Palantir, the tech firm that arguably has become synonymous with the president’s authoritarian surveillance dreams, has released a manifesto that boils the company’s dystopian dreams down to a series of bullet points.
The bad news is that we live in a world where government-backed tech companies apparently feel shameless in expressing such desires.
The good news is that in their hubris, some tech executives are making their plans clear as day, for all the world to see.
And the assertions Palantir offered up — attributed in part to CEO Alex Karp — amount to a hot mess of contradictions and deranged declarations. Netizens across the political spectrum have denounced the post on X, with some calling it a “fascist manifesto.”
Right-wing influencer Owen Shroyer wrote on X that the manifesto shows Palantir is “building a New World Order with AI as it’s brainstem.”

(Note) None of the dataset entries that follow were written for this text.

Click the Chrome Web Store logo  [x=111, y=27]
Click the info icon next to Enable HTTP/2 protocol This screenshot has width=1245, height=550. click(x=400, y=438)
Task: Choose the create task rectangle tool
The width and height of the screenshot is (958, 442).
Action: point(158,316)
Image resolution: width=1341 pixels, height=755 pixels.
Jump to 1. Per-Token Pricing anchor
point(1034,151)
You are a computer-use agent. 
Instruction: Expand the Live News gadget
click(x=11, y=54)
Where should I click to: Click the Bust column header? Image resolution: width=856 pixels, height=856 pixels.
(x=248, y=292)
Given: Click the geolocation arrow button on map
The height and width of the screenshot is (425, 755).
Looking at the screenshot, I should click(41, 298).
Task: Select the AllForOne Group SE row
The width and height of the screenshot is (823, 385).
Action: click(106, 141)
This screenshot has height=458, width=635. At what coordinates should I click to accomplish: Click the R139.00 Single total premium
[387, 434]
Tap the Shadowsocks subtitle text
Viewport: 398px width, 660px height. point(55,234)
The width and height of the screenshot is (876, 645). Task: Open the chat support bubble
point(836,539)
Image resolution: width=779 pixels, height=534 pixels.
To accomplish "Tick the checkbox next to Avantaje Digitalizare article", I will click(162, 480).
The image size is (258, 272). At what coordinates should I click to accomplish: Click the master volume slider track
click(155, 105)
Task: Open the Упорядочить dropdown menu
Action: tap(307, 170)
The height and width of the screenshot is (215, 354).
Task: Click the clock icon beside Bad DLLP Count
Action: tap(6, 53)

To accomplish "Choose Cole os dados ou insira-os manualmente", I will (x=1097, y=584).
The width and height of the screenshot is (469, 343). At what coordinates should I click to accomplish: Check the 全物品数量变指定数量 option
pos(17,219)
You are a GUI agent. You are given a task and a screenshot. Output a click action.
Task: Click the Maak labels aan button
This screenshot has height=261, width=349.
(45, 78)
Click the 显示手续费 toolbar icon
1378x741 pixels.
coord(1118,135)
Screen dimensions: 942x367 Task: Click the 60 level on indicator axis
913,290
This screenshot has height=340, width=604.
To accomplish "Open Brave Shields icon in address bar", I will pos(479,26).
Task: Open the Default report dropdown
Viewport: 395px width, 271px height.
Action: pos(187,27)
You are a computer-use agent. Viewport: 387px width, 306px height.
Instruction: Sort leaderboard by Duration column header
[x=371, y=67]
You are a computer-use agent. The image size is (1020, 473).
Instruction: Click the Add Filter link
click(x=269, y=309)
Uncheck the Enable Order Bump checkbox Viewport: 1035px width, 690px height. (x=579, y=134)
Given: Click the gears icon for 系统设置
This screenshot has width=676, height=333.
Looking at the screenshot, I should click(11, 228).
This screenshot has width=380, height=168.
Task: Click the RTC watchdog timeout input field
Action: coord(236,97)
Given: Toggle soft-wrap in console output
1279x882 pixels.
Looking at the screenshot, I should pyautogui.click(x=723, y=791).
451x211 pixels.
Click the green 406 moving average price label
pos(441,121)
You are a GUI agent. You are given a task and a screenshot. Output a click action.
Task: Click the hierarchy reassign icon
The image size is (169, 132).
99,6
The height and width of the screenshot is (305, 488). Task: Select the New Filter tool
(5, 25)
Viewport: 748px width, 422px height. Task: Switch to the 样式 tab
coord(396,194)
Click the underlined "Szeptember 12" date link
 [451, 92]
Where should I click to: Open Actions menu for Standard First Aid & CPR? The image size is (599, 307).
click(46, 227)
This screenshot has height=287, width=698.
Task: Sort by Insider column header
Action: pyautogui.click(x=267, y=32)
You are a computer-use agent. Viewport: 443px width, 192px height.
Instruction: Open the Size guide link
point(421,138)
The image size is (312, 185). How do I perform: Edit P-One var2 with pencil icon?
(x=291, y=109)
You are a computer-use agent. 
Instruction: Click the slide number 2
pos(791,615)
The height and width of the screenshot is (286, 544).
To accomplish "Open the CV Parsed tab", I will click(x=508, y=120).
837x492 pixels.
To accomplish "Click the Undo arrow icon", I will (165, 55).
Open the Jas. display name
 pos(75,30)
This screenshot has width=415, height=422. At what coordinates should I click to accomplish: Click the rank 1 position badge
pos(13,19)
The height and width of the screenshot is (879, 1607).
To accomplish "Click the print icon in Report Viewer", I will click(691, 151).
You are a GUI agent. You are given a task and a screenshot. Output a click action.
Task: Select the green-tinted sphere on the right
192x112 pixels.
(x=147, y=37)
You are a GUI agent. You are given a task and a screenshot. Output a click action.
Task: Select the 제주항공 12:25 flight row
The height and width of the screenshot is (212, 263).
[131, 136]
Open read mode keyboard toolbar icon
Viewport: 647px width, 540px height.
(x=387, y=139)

Some parts of the manifesto echo white nationalist talking points about the supposed virtue of Western cultures. For example, the post calls out cultural “inclusivity” and “pluralism,” and it claims that some cultures have proved to be “middling, and worse, regressive and harmful.”
That kind of xenophobic rhetoric is ingrained in Palantir’s DNA: Extremist co-founder Joe Lonsdale has said the company was created to save “Western civilization” from “communists and Islamists.”
Lonsdale has also said public hangings for some violent criminals would bring back “masculine leadership.” Perhaps that’s what Palantir’s manifesto means when it says “Silicon Valley must play a role in addressing violent crime.”
Palantir’s CEO told investors early last year that the company “is here to disrupt. And, when it’s necessary, to scare our enemies and, on occasion, kill them.” It’s certainly odd, then, that the manifesto says: “Our society has grown too eager to hasten, and is often gleeful at, the demise of its enemies.”
“The vanquishing of an opponent is a moment to pause, not rejoice,” the manifesto adds.
Despite this dovish rhetoric, Palantir — as one might expect from a tech company that benefits from military spending — portrayed military conflict, and the need for military spending, as if it’s an inevitability. In one of the most controversial assertions, it calls for “national service” to be a “universal duty,” suggesting the draft should be reinstated.